Izzedin Salim, the president of Iraq’s Governing Council, was murdered in a suicide bombing. He had returned to Iraq from exile to help the Iraqi people build a democratic country. Terrorists may have taken Mr. Salim’s life, but they will never be able to kill his dreams or those of the Iraqi people.

Hamid Kifaie, the Iraqi Governing Council’s spokesman, says that Mr. Salim “had a moral authority that no one had.... His life was simple. Everything was simple except his thinking.”

U.S. State Department deputy spokesman Adam Ereli says that the death of Mr. Salim “is a shocking and tragic loss for the people of Iraq”:

“There are...Iraqis every day...who are working for a better Iraq in a variety of capacities, from working on local councils to working with the coalition to working as teachers, who are targeted by assassins who have no aim other than to, I think, breed chaos and disorder so that the will of the majority won’t prevail. Mr. Salim is the latest victim of that, and we mourn it.”

The work of rebuilding Iraq will continue. It will take time. Prior to liberation there were no political institutions in Iraq because Saddam Hussein would not have any other than his Baath party. New institutions are being created. Ministries are being put in place. And, says Mr. Ereli, on June 30th there is going to be “a transfer of sovereignty”:

“That sovereignty will be transferred to a president, two vice presidents and a prime minister, who will appoint a cabinet.... That transitional government will run Iraq for a period of about seven months until direct elections can elect a national assembly, which would then...invest a fully legitimate, fully representative transitional government.”

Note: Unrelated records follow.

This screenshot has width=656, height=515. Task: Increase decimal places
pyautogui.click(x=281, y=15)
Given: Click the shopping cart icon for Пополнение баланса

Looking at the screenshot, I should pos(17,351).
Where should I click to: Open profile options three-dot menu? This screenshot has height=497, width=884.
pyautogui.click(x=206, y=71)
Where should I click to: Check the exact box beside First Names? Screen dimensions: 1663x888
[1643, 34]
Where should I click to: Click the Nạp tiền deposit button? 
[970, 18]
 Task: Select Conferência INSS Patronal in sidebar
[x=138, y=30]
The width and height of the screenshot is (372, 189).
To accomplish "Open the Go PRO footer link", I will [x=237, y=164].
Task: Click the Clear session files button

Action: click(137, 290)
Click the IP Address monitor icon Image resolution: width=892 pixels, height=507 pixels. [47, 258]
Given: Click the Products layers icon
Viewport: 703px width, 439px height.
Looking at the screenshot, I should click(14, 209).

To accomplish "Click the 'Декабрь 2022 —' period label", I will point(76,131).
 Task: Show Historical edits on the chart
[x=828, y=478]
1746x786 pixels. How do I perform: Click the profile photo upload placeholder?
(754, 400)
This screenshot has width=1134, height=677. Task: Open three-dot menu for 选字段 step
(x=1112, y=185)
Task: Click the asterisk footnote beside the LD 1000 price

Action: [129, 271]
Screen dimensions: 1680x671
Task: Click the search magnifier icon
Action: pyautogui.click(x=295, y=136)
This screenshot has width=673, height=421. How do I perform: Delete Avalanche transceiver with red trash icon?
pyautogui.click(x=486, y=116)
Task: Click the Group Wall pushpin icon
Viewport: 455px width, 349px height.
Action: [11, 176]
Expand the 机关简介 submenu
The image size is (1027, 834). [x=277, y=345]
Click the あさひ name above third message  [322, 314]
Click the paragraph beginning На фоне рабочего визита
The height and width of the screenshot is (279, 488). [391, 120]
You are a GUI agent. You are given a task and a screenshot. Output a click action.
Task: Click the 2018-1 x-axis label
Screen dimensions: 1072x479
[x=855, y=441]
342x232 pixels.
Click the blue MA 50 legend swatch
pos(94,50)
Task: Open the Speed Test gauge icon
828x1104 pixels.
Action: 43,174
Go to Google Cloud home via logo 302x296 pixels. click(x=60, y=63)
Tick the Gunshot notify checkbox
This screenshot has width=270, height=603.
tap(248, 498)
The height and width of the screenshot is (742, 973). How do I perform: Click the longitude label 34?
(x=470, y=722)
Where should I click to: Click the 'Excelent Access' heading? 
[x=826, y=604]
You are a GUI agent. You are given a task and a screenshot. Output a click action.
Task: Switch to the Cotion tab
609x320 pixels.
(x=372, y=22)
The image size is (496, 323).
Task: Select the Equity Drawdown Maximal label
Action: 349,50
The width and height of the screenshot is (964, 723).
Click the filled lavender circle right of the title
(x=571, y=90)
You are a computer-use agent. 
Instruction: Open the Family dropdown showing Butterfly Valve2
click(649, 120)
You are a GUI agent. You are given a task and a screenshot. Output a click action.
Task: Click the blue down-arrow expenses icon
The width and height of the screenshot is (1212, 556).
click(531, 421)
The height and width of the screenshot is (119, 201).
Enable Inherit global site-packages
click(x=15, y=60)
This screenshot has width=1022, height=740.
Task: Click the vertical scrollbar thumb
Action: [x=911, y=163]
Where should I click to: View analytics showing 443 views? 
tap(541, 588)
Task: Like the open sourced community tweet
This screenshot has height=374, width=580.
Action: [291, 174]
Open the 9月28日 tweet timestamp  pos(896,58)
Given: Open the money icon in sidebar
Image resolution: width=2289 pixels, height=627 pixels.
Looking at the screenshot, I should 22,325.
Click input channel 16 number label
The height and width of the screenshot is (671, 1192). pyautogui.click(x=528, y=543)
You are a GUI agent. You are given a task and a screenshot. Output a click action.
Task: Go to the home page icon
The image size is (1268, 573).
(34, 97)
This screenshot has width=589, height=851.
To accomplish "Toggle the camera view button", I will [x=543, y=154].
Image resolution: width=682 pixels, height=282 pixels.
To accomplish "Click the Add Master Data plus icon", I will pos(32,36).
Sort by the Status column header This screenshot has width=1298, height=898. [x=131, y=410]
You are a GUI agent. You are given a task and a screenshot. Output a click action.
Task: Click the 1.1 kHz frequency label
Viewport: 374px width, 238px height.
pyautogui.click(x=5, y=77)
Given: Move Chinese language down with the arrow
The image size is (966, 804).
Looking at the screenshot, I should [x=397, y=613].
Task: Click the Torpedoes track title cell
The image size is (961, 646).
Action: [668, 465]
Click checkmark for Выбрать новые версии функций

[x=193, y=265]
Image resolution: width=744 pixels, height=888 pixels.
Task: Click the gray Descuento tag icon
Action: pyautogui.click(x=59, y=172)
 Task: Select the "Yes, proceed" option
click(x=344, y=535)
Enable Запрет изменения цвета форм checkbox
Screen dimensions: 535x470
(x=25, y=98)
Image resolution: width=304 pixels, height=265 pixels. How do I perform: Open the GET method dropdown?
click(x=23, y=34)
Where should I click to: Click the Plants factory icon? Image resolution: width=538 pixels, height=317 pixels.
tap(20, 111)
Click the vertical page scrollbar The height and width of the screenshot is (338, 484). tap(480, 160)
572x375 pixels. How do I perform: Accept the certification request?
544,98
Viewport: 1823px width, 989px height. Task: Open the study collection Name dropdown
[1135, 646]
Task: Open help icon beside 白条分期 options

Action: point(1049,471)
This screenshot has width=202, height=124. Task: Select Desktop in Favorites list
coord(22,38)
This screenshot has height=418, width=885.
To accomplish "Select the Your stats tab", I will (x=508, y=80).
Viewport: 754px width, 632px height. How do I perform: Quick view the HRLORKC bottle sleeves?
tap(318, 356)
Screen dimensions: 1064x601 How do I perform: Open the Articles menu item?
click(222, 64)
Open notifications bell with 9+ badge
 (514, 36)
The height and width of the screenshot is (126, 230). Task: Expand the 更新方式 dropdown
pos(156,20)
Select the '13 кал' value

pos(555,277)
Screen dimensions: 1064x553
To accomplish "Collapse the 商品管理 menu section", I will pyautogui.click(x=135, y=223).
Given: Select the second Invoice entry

Until full sovereignty returns to Iraqis, the Governing Council will continue its work. Moshen Abdul Hamid is the leader of the Iraqi Islamic Party. As he told The Washington Post newspaper, “All Governing Council members are targets for the terrorists. This shows that the council is very important in Iraq and is doing a good job advocating for an independent Iraqi state. That’s why,” says Mr. Hamid, “the terrorists want to stop the council from doing what it is doing.”